### Goal 1
In the forum thread about the Silver Guava, what job did the poster's father say he held on board the ship?

# Silver Guava merchant navy ship



## Bengal

Hi there. I'm new to this site and not really sure what I'm doing. My family are trying to trace our genealogy and thought we'd start with our Father. He was from Bangladesh which was previously East Pakistan/India. Born in 1921.
He used to tell us stories of being a greaser on board the above ship but we know nothing more. Would be great if anyone out there could help me, as in where could I find more info about the ship and who sailed on it.

Thank you.


----------



## Ron Stringer

Bengal said:


> Hi there. I'm new to this site and not really sure what I'm doing. My family are trying to trace our genealogy and thought we'd start with our Father. He was from Bangladesh which was previously East Pakistan/India. Born in 1921.
> He used to tell us stories of being a greaser on board the above ship but we know nothing more. Would be great if anyone out there could help me, as in where could I find more info about the ship and who sailed on it.
> 
> Thank you.

### Task material
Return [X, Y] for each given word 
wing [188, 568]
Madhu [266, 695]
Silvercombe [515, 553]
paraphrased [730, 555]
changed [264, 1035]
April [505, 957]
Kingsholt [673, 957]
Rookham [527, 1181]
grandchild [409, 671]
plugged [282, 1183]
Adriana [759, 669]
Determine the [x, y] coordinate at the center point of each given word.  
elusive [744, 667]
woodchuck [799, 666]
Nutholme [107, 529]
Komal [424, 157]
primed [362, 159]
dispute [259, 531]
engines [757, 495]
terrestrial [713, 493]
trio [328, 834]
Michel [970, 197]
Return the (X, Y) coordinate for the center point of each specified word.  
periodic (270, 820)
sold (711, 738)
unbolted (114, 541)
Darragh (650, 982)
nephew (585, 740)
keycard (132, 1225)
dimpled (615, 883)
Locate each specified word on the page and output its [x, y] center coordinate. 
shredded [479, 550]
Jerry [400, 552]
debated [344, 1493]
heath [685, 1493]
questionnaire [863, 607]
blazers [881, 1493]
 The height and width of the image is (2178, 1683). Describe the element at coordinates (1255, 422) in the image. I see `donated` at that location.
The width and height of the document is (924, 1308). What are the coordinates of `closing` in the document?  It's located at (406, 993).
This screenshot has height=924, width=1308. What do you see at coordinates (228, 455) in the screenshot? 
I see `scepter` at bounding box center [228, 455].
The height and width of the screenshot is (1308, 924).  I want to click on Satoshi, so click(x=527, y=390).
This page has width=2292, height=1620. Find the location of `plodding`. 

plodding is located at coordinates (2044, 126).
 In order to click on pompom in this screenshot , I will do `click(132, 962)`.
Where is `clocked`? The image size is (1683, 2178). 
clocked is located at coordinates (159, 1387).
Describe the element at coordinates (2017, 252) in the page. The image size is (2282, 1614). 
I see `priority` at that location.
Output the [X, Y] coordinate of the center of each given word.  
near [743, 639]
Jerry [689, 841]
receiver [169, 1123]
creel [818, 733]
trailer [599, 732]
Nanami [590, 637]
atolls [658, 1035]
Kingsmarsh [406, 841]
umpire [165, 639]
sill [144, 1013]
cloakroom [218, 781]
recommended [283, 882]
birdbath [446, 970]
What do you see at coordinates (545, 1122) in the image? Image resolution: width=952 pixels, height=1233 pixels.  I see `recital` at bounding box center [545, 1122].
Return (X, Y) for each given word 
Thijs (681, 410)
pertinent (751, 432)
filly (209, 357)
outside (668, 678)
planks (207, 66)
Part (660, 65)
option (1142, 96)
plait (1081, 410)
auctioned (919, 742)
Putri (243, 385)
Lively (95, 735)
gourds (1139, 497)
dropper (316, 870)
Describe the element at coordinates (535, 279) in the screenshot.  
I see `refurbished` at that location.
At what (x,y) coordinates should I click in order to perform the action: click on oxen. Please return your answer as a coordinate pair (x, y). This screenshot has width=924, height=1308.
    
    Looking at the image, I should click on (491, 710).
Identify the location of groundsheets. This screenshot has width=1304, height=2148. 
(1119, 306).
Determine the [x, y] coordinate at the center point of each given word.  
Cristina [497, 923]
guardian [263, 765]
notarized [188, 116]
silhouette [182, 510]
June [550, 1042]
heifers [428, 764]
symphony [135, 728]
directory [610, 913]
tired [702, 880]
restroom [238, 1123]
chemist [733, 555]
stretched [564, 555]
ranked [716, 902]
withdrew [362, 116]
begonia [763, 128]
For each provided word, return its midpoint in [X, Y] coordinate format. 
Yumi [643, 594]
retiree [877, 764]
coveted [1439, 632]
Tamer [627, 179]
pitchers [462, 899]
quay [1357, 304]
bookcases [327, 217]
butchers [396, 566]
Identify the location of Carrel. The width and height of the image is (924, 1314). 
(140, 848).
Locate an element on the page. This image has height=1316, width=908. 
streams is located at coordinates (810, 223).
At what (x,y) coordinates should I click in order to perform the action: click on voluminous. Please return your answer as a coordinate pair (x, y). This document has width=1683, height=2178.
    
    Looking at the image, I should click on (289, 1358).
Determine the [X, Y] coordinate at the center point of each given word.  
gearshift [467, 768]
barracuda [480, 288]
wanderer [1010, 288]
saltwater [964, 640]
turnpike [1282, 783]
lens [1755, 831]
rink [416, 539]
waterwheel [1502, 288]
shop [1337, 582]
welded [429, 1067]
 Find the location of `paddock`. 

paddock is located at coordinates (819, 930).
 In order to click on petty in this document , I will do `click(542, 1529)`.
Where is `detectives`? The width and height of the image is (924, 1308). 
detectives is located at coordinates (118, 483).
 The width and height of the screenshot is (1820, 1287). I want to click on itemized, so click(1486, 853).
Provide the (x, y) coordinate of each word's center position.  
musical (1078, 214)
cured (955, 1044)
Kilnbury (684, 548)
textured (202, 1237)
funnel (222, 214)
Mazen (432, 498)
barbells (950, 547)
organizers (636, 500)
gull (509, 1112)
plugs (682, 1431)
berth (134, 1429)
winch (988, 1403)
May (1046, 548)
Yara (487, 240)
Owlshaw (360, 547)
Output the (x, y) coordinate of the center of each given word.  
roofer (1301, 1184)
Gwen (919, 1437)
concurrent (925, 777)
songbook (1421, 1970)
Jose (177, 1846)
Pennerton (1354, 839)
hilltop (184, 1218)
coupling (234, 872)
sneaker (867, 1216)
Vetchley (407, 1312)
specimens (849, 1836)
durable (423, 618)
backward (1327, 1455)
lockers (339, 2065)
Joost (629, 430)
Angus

### Goal 2
Echo the records verbatim, starting with their first line and going on through the line with "Adriana [759, 669]", including both of those lines.

### Finished answer 1
He was a greaser.

### Finished answer 2
Return [X, Y] for each given word 
wing [188, 568]
Madhu [266, 695]
Silvercombe [515, 553]
paraphrased [730, 555]
changed [264, 1035]
April [505, 957]
Kingsholt [673, 957]
Rookham [527, 1181]
grandchild [409, 671]
plugged [282, 1183]
Adriana [759, 669]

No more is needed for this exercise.